王莹莹傲娇的哼一声,“对他们你是皇帝,是万人的主宰,对我而言,你只是我丈夫,妻子查看丈夫的伤口,本看就是很平常的事情,还下跪请罪,你慢慢等着我哪天给你下跪请罪。”
“好好好,莹莹说的有理,”斐弁星拦住王莹莹,把她拥入自己怀里,感叹不已,“莹莹,这些日子,你真是让我担心死了,我虽然嘴上说着不介意你不记得我,可心里,又怎么可能真的不介怀,说那么多,只是为了掩饰自己心里的委屈,也不想你给自己压力,现在好了,你把一切都想起来了,我以后在你面前,再也不用顾忌了。”
王莹莹舒服的窝在他怀里,好奇的询问,“顾忌什么?”
斐弁星在王莹莹发丝上轻吻了一下,“傻莹莹,你没有记起我的时候,不管做什么,我都的先顾忌一下,这样做,你会不会心里不舒服,会不会与我背道而驰,会不会,离我越来越远了,你说,我顾忌什么。”

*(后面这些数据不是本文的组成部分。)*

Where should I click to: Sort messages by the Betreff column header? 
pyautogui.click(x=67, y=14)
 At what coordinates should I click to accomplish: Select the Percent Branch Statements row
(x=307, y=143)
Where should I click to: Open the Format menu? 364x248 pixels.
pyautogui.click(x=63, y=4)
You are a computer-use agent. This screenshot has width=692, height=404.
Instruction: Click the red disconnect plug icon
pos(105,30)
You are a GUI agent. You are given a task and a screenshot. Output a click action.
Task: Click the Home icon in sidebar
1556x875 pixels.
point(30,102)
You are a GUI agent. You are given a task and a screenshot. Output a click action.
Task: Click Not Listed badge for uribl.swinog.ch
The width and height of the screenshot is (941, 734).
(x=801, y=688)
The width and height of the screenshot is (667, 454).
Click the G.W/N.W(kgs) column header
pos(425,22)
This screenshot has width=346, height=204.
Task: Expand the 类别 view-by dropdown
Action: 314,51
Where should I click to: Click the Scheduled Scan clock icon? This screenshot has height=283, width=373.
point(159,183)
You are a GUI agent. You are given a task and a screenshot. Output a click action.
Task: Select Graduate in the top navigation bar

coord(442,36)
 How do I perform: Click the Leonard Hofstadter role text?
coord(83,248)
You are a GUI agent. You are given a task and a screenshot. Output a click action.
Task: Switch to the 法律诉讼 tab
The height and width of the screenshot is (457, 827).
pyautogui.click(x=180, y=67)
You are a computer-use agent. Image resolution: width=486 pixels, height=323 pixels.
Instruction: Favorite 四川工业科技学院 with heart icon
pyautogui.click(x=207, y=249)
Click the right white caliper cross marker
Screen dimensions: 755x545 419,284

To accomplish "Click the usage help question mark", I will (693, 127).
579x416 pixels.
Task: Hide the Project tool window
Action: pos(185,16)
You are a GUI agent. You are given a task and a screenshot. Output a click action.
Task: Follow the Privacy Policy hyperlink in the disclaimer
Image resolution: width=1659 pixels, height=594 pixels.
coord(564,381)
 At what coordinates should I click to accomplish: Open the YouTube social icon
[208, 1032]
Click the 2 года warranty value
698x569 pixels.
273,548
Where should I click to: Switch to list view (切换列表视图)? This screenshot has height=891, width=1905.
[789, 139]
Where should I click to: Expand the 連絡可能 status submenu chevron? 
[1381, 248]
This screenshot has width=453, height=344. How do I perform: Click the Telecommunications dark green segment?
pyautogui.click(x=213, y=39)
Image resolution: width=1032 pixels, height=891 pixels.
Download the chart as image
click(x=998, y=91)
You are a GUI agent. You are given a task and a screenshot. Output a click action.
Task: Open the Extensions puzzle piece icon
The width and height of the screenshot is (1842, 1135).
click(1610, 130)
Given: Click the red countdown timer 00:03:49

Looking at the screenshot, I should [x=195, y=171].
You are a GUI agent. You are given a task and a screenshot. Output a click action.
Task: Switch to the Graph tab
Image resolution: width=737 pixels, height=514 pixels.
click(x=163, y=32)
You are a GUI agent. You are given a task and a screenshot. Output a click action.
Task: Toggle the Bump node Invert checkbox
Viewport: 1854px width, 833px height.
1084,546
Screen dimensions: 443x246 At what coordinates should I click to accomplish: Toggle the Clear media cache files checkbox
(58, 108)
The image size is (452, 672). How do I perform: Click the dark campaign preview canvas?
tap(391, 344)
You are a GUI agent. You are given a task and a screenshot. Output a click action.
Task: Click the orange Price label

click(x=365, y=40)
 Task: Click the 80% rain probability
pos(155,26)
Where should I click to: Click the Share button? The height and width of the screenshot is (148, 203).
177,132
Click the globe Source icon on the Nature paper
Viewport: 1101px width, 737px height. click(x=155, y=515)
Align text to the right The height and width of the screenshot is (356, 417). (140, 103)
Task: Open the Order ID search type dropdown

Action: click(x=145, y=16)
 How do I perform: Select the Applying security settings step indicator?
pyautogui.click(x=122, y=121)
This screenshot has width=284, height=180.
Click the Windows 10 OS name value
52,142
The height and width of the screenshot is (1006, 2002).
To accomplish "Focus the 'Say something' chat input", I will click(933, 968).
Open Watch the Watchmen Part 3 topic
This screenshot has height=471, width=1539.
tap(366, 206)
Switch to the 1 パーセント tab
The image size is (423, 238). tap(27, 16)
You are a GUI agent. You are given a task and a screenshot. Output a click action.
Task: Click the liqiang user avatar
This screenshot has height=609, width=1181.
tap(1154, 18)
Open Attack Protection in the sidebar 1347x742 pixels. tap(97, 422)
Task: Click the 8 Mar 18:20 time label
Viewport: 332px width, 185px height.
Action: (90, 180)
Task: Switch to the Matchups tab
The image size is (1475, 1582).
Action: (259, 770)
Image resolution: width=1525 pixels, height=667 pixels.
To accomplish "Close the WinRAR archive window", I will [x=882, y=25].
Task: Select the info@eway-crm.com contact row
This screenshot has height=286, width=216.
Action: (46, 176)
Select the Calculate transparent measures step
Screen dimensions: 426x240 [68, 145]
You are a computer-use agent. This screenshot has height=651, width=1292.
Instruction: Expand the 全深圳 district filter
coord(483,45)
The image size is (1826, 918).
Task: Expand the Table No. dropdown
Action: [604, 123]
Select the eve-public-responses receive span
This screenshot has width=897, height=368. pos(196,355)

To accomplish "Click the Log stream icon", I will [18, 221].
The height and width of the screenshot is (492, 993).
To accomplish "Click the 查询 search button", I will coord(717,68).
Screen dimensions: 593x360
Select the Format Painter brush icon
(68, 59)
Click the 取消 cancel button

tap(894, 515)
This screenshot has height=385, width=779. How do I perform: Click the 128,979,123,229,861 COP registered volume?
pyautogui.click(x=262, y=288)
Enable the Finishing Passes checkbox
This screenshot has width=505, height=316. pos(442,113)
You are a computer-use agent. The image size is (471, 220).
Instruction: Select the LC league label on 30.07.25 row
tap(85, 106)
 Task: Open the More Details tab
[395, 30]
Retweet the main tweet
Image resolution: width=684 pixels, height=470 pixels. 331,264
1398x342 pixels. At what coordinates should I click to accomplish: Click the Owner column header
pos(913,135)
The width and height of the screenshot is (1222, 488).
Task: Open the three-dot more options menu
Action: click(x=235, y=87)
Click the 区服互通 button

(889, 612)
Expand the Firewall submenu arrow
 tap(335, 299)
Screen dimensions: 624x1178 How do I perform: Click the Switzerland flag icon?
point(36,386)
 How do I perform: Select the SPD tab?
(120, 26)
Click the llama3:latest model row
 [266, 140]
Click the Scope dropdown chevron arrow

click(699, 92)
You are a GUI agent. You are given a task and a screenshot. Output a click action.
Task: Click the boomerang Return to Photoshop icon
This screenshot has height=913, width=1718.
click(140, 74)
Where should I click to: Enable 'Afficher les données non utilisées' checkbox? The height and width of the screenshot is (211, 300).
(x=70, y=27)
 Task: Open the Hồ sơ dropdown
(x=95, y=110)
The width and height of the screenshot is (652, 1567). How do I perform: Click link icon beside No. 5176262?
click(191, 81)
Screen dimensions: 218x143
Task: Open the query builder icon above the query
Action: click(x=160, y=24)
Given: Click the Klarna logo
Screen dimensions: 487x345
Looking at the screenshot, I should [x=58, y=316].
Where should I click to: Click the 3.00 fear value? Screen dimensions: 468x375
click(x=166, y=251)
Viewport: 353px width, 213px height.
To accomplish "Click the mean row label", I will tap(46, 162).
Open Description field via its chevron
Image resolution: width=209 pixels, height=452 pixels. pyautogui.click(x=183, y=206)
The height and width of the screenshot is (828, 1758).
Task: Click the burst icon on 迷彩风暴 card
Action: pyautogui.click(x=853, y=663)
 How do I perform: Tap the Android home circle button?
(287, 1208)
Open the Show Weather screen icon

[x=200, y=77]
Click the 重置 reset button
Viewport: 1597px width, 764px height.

王莹莹笑眯眯的,“早知道你会顾忌这么多,我就先不告诉你,我想起你了,而是看你在我身边小心翼翼的样子,说起来,都好久没看到弁星在我面前顾虑了,还真是有些怀念。”
斐弁星失笑,“你也就会耍嘴皮子,我若是真那样,你还不得心疼死了,在一边还能装的下去。”
被拆穿的心思,王莹莹偏了偏头,懒得搭理他了,这人,就不知道不说穿吗,给自己留点面子呀。
王莹莹恢复记忆,这是斐弁星最高兴的一件事了,这比他当初登基称帝,还让他兴奋,于是,大手一挥,叫来了斐弁晨与左灵云,当然,还有左灵敬,晚上一起聚聚。
斐弁晨与左灵敬,是斐弁星左膀右臂,至于为什么要叫左灵云,斐弁星表示,他实在是看不下去自己那蠢笨的七弟这么久了,还没追上一个姑娘,单纯的想要帮他,而不是因为王莹莹也思念左灵云了。
晚宴设在了王莹莹的中宫里,斐弁晨是和左灵云一起进来的,而左灵敬就来的比较迟,过来时,也是一个人,不像其他两个,成群结队,身边有佳人相伴。
看到王莹莹,左灵云惊喜万分,差点哭出来,“莹莹,你终于回来了,诚王爷告诉我你回宫了,我还不相信,你回来了,怎么都不带告诉我的,这会儿见到你,我才相信,他没有骗我,莹莹,你怎么样,有没有事,北疆那些人有没有欺负你,你看看,你都瘦成什么样子了,一定是在北疆吃了很多苦,受了很多累,对不起,莹莹,我应该也来北疆寻你的,而不是待在京城,等你的消息。”
一见面就被左灵云抱住问这问那的,王莹莹显然有些吃不消,对斐弁星苦笑一声,然后给左灵云慢慢解释,“灵云,你先放开我,抱的这么紧,我都要被你勒死了。”
左灵云闻言立刻放开了王莹莹,生怕自己真的把她勒坏了。
王莹莹看了眼一旁心热的斐弁晨,故意打趣,“灵云,七弟怕是巴不得你这么抱他,你看看,七弟现在都嫉妒成什么样子了。”